Tuesday, July 12, 2005


White House Leaks: A serious security matter
It will be interesting to see how and if the WH reacts to all of this. My guess? The arrogance and stonewalling will continue. I'm pretty sure these folks think they are above the law. (that may be the understatement of the year)

President Bush has plenty of evidence to begin acting on Karl Rove's involvement in the disclosure of a secret agent's name to exact political vengeance. The president's choice will say a lot about whether he intends to control abuses of power within what some see as one of the most power-hungry administrations the United States has ever experienced.

The president ought to be outraged that, so far, one reporter has gone to jail for acting honestly while some in his administration continue to be free of consequences for revealing Valerie Plame's identity as a CIA operative. The leak of her name and role to Bush-friendly columnist Robert Novak in 2003 was a violation of federal law, if done deliberately.

For reasons that aren't clear but should cause great unease, Novak apparently faces no legal difficulty while New York Times reporter Judith Miller, who didn't write about the disclosure, sits in jail for rightly refusing to disclose her sources as a matter of high principle.

Bush administration officials became angry at Plame's husband, former Ambassador Joseph Wilson, in July 2003, when he revealed that an investigative trip he made to Niger in 2002 showed that Iraq had made no effort to acquire uranium there. In a New York Times Op-Ed article, Wilson said the administration had twisted the evidence to make a case for its invasion of Iraq earlier in the year.

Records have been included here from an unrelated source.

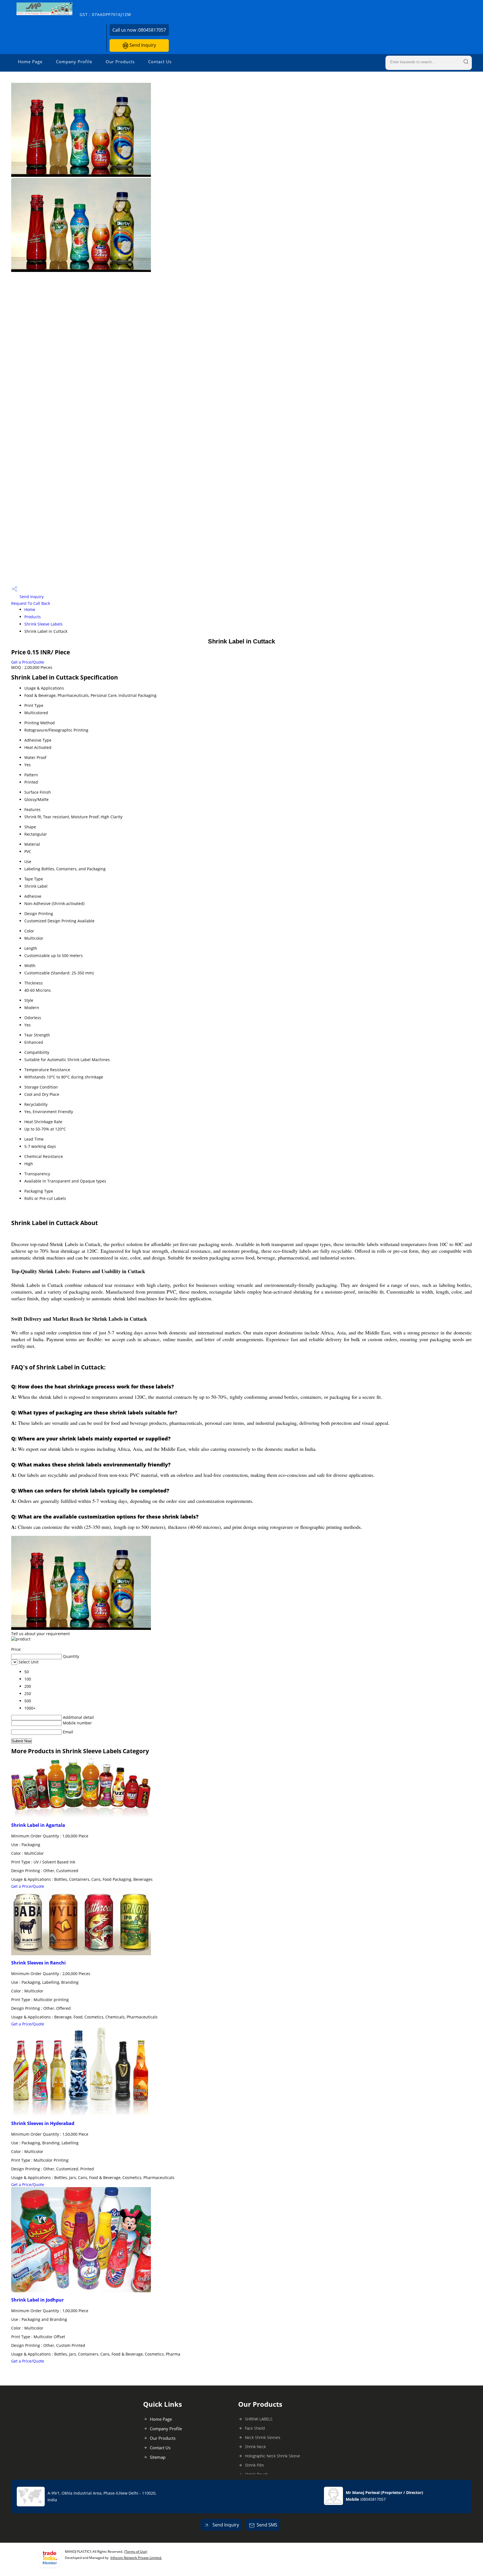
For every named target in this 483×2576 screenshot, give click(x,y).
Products (32, 616)
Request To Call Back (30, 603)
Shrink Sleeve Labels (43, 624)
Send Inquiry (142, 45)
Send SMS (267, 2525)
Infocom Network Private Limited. (136, 2557)
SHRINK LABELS (259, 2419)
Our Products (120, 61)
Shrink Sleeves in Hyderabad (42, 2123)
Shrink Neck (255, 2446)
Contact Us (160, 61)
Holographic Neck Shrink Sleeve (272, 2456)
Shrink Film (254, 2465)
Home (29, 609)
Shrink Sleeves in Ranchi (38, 1963)
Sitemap (157, 2457)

Now, Newsweek reports show that Rove, Bush's closest political adviser and currently deputy White House chief of staff, was one of the aides discussing Plame's work with reporters. And it was done in precisely the context everyone understood lay behind her outing: Rove was trying to discredit Wilson.

Rove's lawyer said his client did not use Plame's name in the conversation, apparently referring to her only as Wilson's wife and a CIA official. That may be relevant in determining whether, under the law, Rove committed a crime by revealing her identity. It should hold little weight with the president.

Bush should first be outraged at Rove and then eager to clean out a high-ranking official or group of officials who showed disrespect for the spirit and perhaps the letter of the law. It should be especially infuriating to the president that all of the misconduct by his administration, and indirectly the imprisonment of Miller, has been done in his name.

Yes, Bush should be outraged. But he won't be. The man is a sociopath. I honestly think that he doesn't give shit one about anyone but himself and his cronies.

Question is: Will America care? Have we become so jaded that we almost expect criminal behavior from powerful officials?